Celui-ci, après avoir examiné la coquille de l’œuf, répondit que cette nuance annonçait que l’enfant nouveau-né serait un jour empereur des Romains. Pour ne pas exposer son fils à des persécutions, la mère garda son secret jusqu’en 224, année dans laquelle Marc-Aurèle fut proclamé empereur.

Depuis ce moment, les Romains contractèrent l’habitude de s’offrir des œufs dont la coquille était revêtue de différentes couleurs, comme souhait d’une bonne fortune.

Les chrétiens sanctifièrent cette coutume et y attachèrent une pensée de foi. En distribuant des œufs dans le temps pascal, ils se souhaitaient mutuellement une royauté, celle de triompher de leurs penchants, et, à l’exemple de Jésus-Christ, de régner sur le monde et sur le péché. Les œufs de Pâques avaient donc pour but de rappeler à ceux auxquels ils étaient offerts, que, comme Marc-Aurèle, ils étaient appelés à régner, et que, dès lors, ils devaient s’y préparer.

Le jour de Pâques, à la cathédrale d’Angers, deux ecclésiastiques sous le nom de corbeilliers se rendaient après Matines à la sacristie, prenaient l’amict sur la tête, la barrette sur l’amict, se revêtaient de l’aube, de gants brodés, de la ceinture et de la dalmatique blanches, puis sans manipule et sans étole , ils se dirigeaient vers le tombeau. Là chacun d’eux prenait un bassin, sur lequel reposait un œuf d’autruche, couvert d’étoffe blanche, puis se rendait au trône de l’évêque. Le plus âgé des deux s’approchait de l’oreille droite de l’évêque, et en lui présentant le bassin contenant l’œuf d’autruche, disait tout bas, d’un air mystérieux : Surrexit Dominus, alleluia ! Le Seigneur est ressuscité, alléluia ! L’évêque répondait : Deo gratias, alléluia ! Grâces à Dieu, alleluia ! Le deuxième  faisait la même chose du côté gauche. Puis, chacun d’eux parcourait tous les rangs des ecclésiastiques, l’un à droite, l’autre à gauche, en commençant par les plus dignes, répétant la même parole et recevant la même réponse. Les œufs étaient ensuite reportés à la sacristie sur les bassins.

--------------------

Objectif
Dans le texte sur les œufs de Pâques, relevez toutes les pièces de vêtement que les deux corbeilliers revêtent à la sacristie avant de se diriger vers le tombeau. Le matériel fourni n'est pas nécessaire.

--------------------

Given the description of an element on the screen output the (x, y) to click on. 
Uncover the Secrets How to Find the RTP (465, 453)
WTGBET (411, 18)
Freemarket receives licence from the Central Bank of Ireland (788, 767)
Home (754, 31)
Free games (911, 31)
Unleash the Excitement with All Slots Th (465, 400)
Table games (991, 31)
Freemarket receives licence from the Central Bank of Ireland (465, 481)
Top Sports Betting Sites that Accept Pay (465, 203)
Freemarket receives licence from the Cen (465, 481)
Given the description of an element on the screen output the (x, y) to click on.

--------------------

Réponse
l'amict, la barrette, l'aube, les gants brodés, la ceinture, la dalmatique